Прюэты, разумеется, поколебались немного, но все-таки здравый смысл пересилил юношескую фанаберию, и, в конце концов, оба принесли клятву верности.
— Спасибо за доверие, господа! — поклонилась им Анна и, отправив парней отдыхать в выделенную им комнату, пошла к Адаре.

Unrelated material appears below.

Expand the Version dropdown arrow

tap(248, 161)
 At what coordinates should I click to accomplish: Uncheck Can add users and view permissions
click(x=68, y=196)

Ей предстоял трудный разговор, и Анна заранее готовилась держать нервы в узде. В ее планы входило все-таки уговорить девушку «забыть все, как страшный сон». На самом деле, у волшебников имелось несколько способов «вычеркнуть событие или эпизод из памяти, как никогда не случившееся», и Обливиэйт являлся всего лишь одним из таких средств. Самым доступным в большинстве случаев, но в то же время и самым грубым. В этом смысле, зелья Забвения, — а их за прошедшие века придумали едва ли не полторы дюжины, — были куда более мягким способом стереть или скрыть неприятные или неприемлемые воспоминания. Некоторые из этих зелий в сочетании с ментальной магией позволяли и вовсе творить чудеса. Избирательное, узко локализованное забвение — это уже был высший класс менталистики. Но татуировки были еще круче. Делать их умели немногие, и обычно это свое умение маги-менталисты не афишировали, потому что правильно выполненный татуаж позволял не только что-то забыть, но и «вспомнить» даже то, чего на самом деле никогда не случилось. Список доступного у мастеров-тату был более, чем впечатляющий, но конкретно в Англии, кроме Анны и еще одной старушки-целительницы, делать это, как кажется, не умел больше никто. По большому счету, татуаж являлся сугубо восточным искусством, хорошо развитым в Юго-Восточной Азии и в Китае. Европейцы же успели забыть, что когда-то и они умели делать магические татуировки. В этом деле хороши были в свое время кельты и древние германцы. Впрочем, все это в легендарном прошлом, а сейчас на Севере Европы, — в той же Швеции или Норвегии, — таких мастеров осталось раз, два и обчелся.